Une courte incandescence éclaira la pénombre, avant que l'odeur des encens ne s'invite derrière les rideaux tirés. Le bruit d'une canne de bois que l'on dépose résonna entre les murs vides, puis un froissement de toge, le tintement de dizaines de perles, lui prouvèrent qu'il avait posé genoux à terre.

Lors du dernier Conseil, les Stratèges ont indiqué que l'île d'Utopie nous suivait de près. Les raisons ne sont pas claires. Ils devraient plutôt nous craindre, a affirmé notre Général, car nous détenons la majorité de leurs hommes.

« On dirait que ce qu'il raconte ne t'intéresse pas... »

— Cela dit, ils persistent.

« ... mon ange... »

— La possibilité d'une attaque reste élevée. Il suffirait d'un courant aérien favorable pour que Vendomeland leur soit à portée d'ailes.

« Oh, pardon, on dirait bien que tu l'écoutes. »

La voix monotone marqua une pause, fidèle à sa sérénité habituelle. Un nouveau bruissement, plus léger, lui parvint à travers les voiles fins. La position n'était pas confortable, pour quelqu'un de son âge. Mais avait-il le choix ?

« Tu dois te douter de ce qui l'amène réellement ici. »

— Le danger...

Temporiser lui servait sans nul doute à choisir ses mots.

— Le danger qui court toujours sur la Grande Détentrice nous a contraint à considérer l'inenvisageable.

« Il ne sait pas... »

Après consultation des plus hautes instances des Serviteurs, de Sa Majesté, la Reine Lilifan...

« A ce propos, mon ange, je me demandais... »

— ... du Général...

« ... Non. Après tout, cela ne me regarde pas. »

Il se tut à nouveau. 

Une seconde.

— Son humble Serviteur a accédé à l'idée que le Sagevert pourrait user du pouvoir de la Grande Détentrice, lorsque son inestimable sécurité le demandera.

« Mais cet homme va continuer. Il va continuer. »

— Nous avons pris cette décision dans la discrétion, afin de préserver la santé et l'attention de notre aimée et toute-puissante Angevert.

« Il va continuer à te faire enlever ce don qui ne lui appartient pas. »

— A ce titre, il conviendrait de continuer les extractions.

« Sur lequel il n'a aucun droit, à part celui de s'abaisser devant lui, comme il le fait. »

— De les continuer, mais aussi, de les amplifier.

« ... Quel est ce vide que je ressens ? »

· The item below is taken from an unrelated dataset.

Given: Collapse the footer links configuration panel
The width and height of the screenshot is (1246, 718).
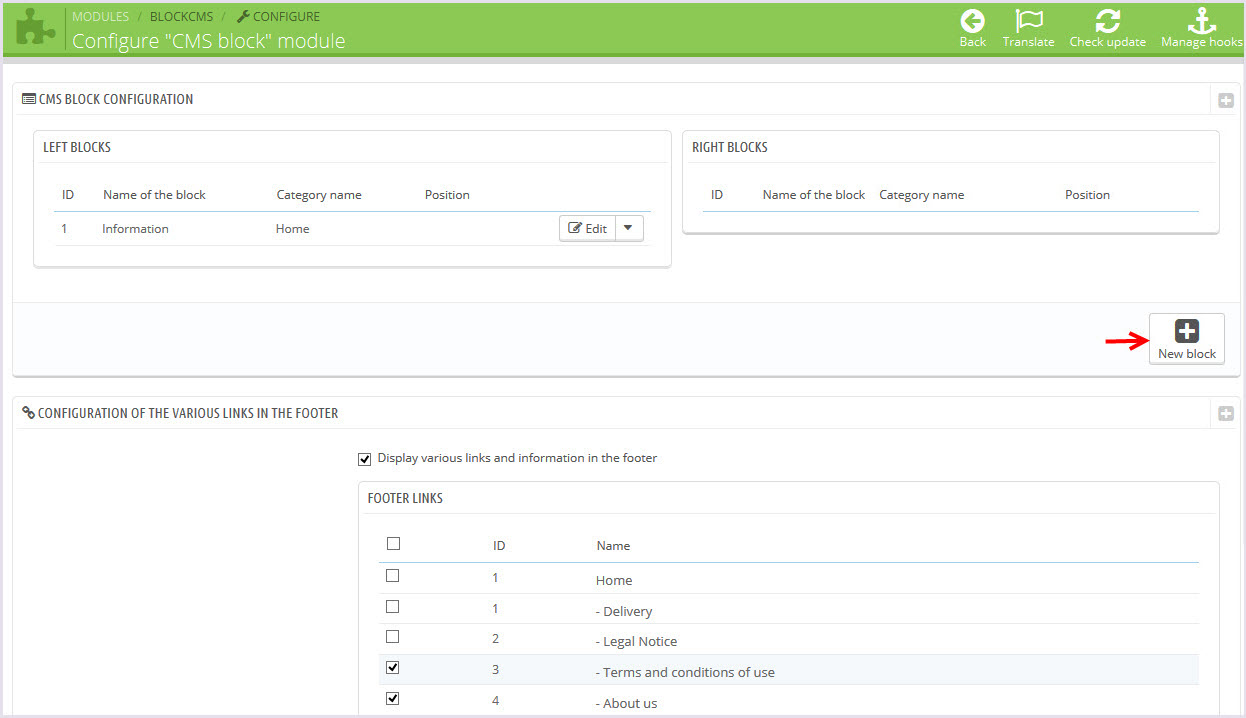Looking at the screenshot, I should pos(1225,414).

— Et d'en prévoir davantage.

« ... Mon ange, c'est vrai... »

Il s'interrompit à nouveau.

— Tout cela, nous l'avons pensé comme nécessaire à la sécurité de notre Grande Détentrice. Pour son éternelle tranquillité. Pour la perpétuation de son Ère de bienfaits et de générosités.

« Au fond de toi, tu n'as qu'un espoir. »

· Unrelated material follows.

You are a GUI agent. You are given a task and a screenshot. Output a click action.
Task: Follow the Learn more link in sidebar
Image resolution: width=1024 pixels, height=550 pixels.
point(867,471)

— Notre Grande Détentrice nous apporte tant de bien. Cette Ère ne pouvait espérer Angevert plus attentif à la parole de ses Serviteurs. Notre Grande Détentrice est dans le bon, et par ses justes actes, elle guide notre monde dans le bon.

« Tu pries pour que ta souffrance s'abrège. Pour que la mort t'emporte enfin. »

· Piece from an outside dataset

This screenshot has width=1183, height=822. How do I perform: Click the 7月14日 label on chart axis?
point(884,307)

— Les Hautes-Terres souhaitent poursuivre leur destinée de paix et de prospérité. Tous Serviteurs de la toute-puissance, nous implorons la Grande Détentrice d'entendre nos doléances.

« Ai-je raison ? »

Les précieux colliers s'entrechoquèrent à nouveau, myriade de fracas cristallins autour de l'homme à terre, qui avait relevé la tête. Comme dans un souffle, sa voix sombre se fit plus proche, plus intime, jusqu'à sembler se mêler aux échos de cet autre interlocuteur, invisible.

— Noble Sauveuse... Votre humble Serviteur vous en prie. Acceptez de défendre les Hautes-Terres de vos ancêtres.

Il avait terminé.

Attendre.

Laisser la distance s'installer. Dans cet instant solennel et sacré, continuer à jouer la réflexion miséricordieuse, alors que sa réponse ne faisait aucun mystère.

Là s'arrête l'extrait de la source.